== TASK STATEMENT ==
Search the records for the word "icon" and copy every line in which it occurs.

————————

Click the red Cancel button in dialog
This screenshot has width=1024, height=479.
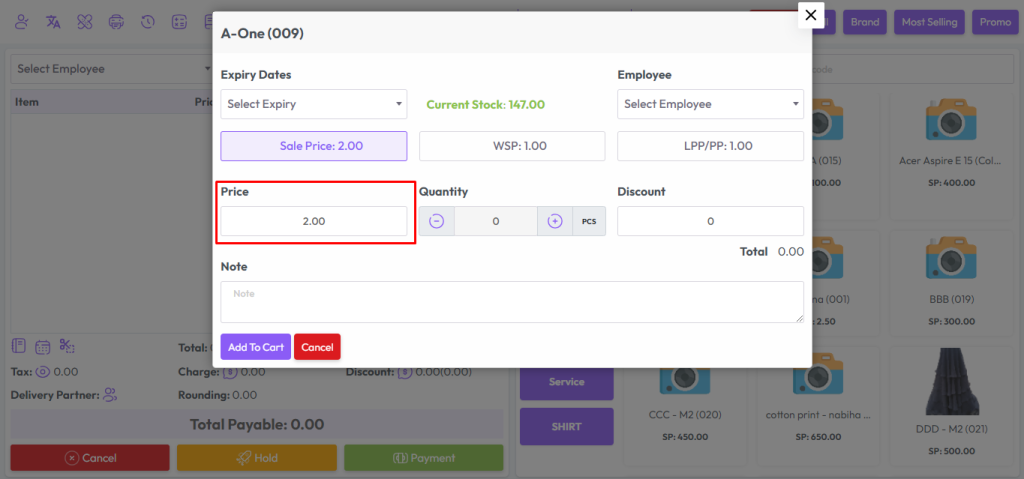click(x=317, y=347)
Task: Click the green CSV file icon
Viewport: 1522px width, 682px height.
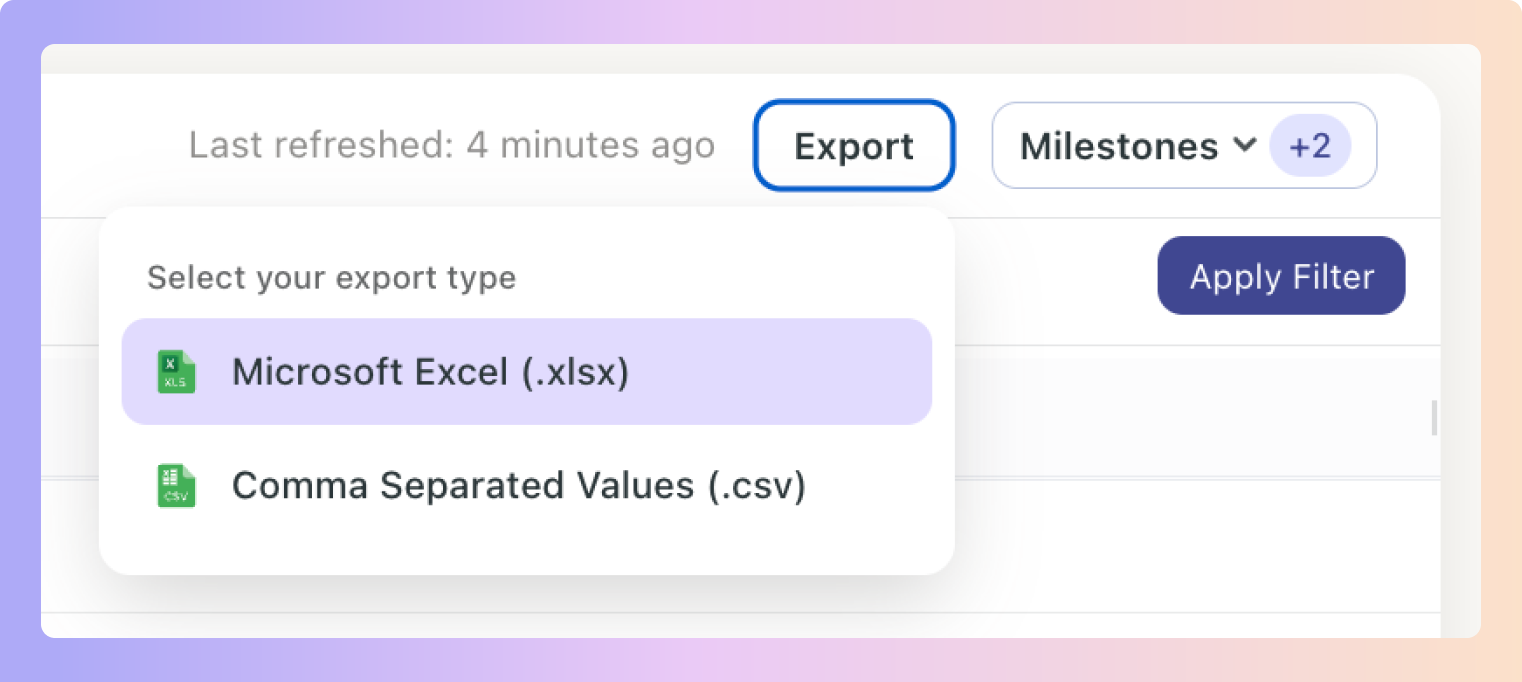Action: [176, 486]

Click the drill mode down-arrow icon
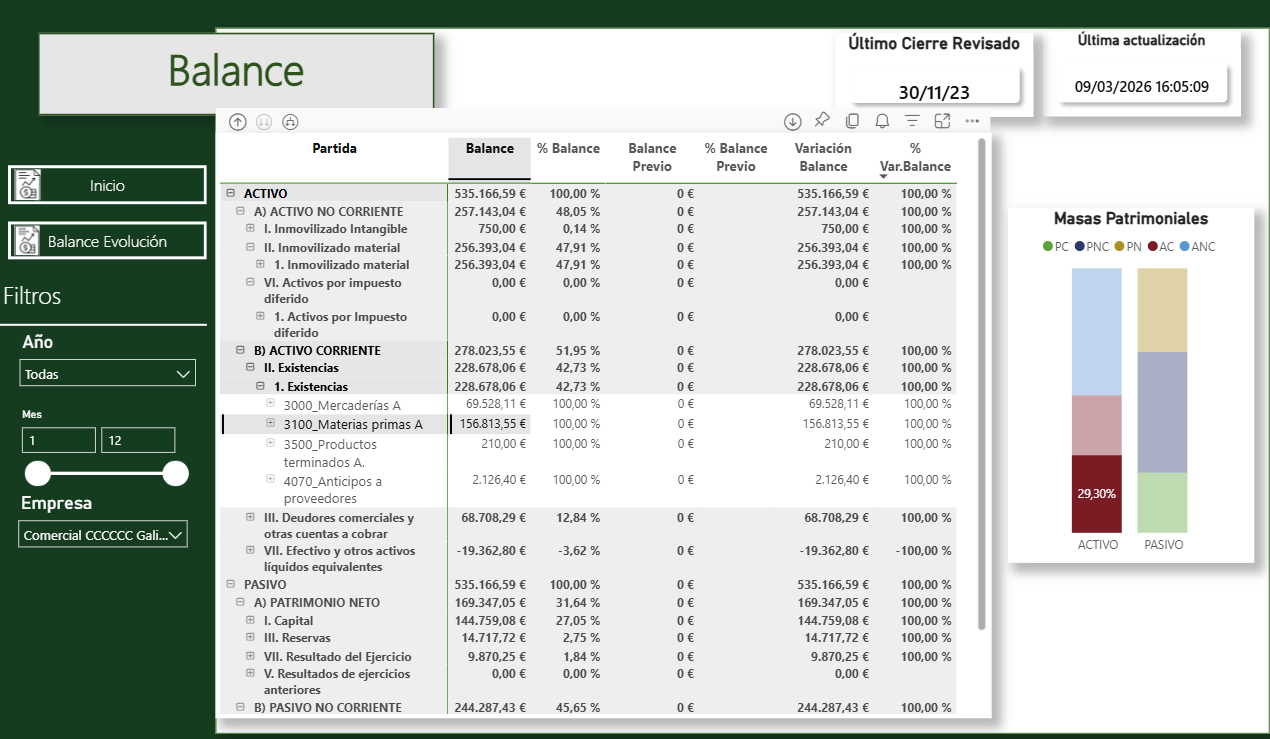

————————

== WRITTEN RESPONSE ==
Task: Click the green CSV file icon
Click the drill mode down-arrow icon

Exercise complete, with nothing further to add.